Around 90 businesses and institutions have registered with Refill Lëtzebuerg to support free tap water refills, thereby decreasing single-use plastics.
Today there are over 90 refill stations in Luxembourg where consumers can fill up on free tap water, and the movement is growing.
The concept of Refill Lëtzebuerg started off a simple initiative: to get people to start using reusable bottles, while asking local businesses to provide free tap water to those customers. Two individuals--David Kieffer and Adela Fuentes--were working in parallel at the time on similar initiatives, without knowing it at first. Once they realised the idea(s) were taking off, they joined forces, and Refill Lëtzebuerg officially started last spring.
“There was a positive response, from consumers and businesses,” says Kieffer. “Businesses saw it was a promotion for them and they could acquire new customers, so it was pretty much a win-win concept.”
Kieffer, who studied engineering, said he is trained to “look for small measures with the biggest effects”. He had been trying to be more cognizant himself of carrying a resuable bottle, although he admitted that at the beginning, “I didn’t have it on me all the time. There wasn’t the reflex to carry it.”
Little by little, he says he changed his habits and realised others could do the same, adding that “people can start reconsidering what they do on a daily basis and see that there are alternatives.”

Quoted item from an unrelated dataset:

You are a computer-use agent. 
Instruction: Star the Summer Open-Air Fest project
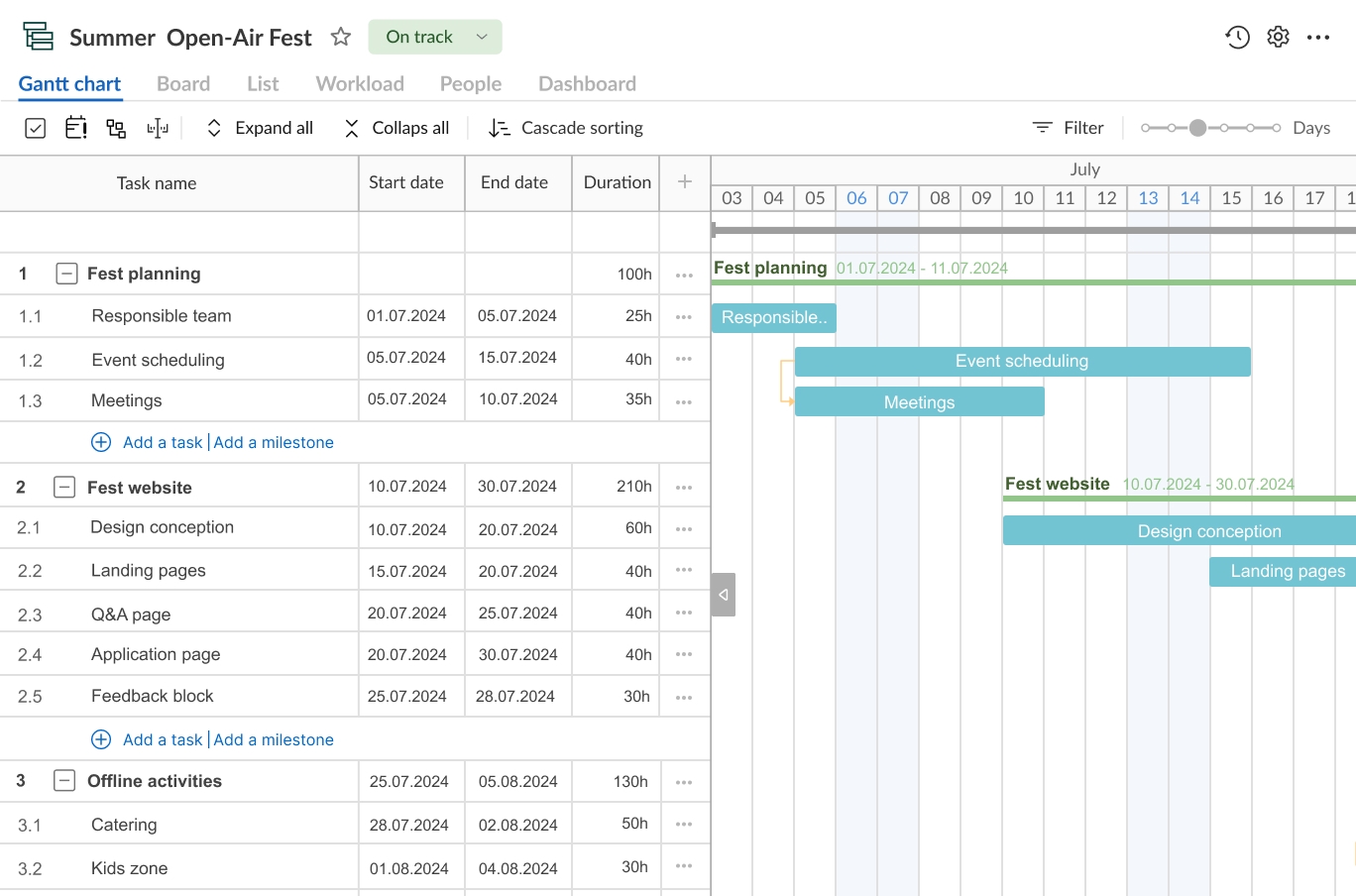pos(340,37)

The Refill Lëtzebuerg group reached out to colleagues in Ireland and Germany to get best practices and tips (the latter even allowing them to use their logo), and today Kieffer says there are around 90 companies and institutions registered with Luxembourg, not to mention a number of public fountains available.
How it works
Many of the businesses registered in Luxembourg for the initiative are also available on the “Refill” smartphone app, which provides users access to a map showing refill stations not just in Luxembourg, but also several countries abroad. It’s something Kieffer--who has lived in Austria, Norway and France (where he said he got tap water if he asked for it)--says is convenient, as users don’t need a variety of apps when they go abroad, and they are sometimes surprised to find refill stations in even “very remote” locations.
The sticker designated for official refill stations Photo: Refill Lëtzebuerg/Facebook
Companies interested in participating can simply get in touch with Refill Lëtzebuerg. “Normally the businesses ask us to participate, and we tell them they have to just provide [their business hours], they need some sort of fixed schedule, so not private homeowners,” Kieffer says.
The business, once approved, gets a sticker from Refill Lëtzebuerg which they can display in their window, so it’s clear to customers that it’s a refill station. The team then posts on Facebook which, in turn, gives the business some additional visibility. So far, says Kieffer, “Our resources were limited, so companies approached us…it’s been a self-supporting system.”
Kieffer says that most of the businesses are actually not in the food sector--think companies like Ouni, the container-free grocery store, plus communes and youth centres--but he hopes that will change. “That’s a topic we are aiming at addressing soon. When you come to the point where you accept [tap] water in a bottle, why not accept it in your glass at a restaurant?”
They haven’t yet received a complaint, given that there is a formalised permission process to be listed as an official refill station. But if someone were to be turned away, customers can get in touch with the team so they can look into the complaint.
But so far feedback has been positive. Kieffer knows that it is hard to avoid plastic at all costs, but that individuals should find the measures that work for them as they aim to help the environment, whether it is shopping without plastics, biking to work, or avoiding flying in an airplane just for a long weekend.
“For one person, avoiding a car might work better than reducing plastic. They’re two pieces to the same puzzle,” Kieffer says, adding: "It’s important people don’t feel forced but that they are invited and encouraged to try new things so they can reconsider what they do.”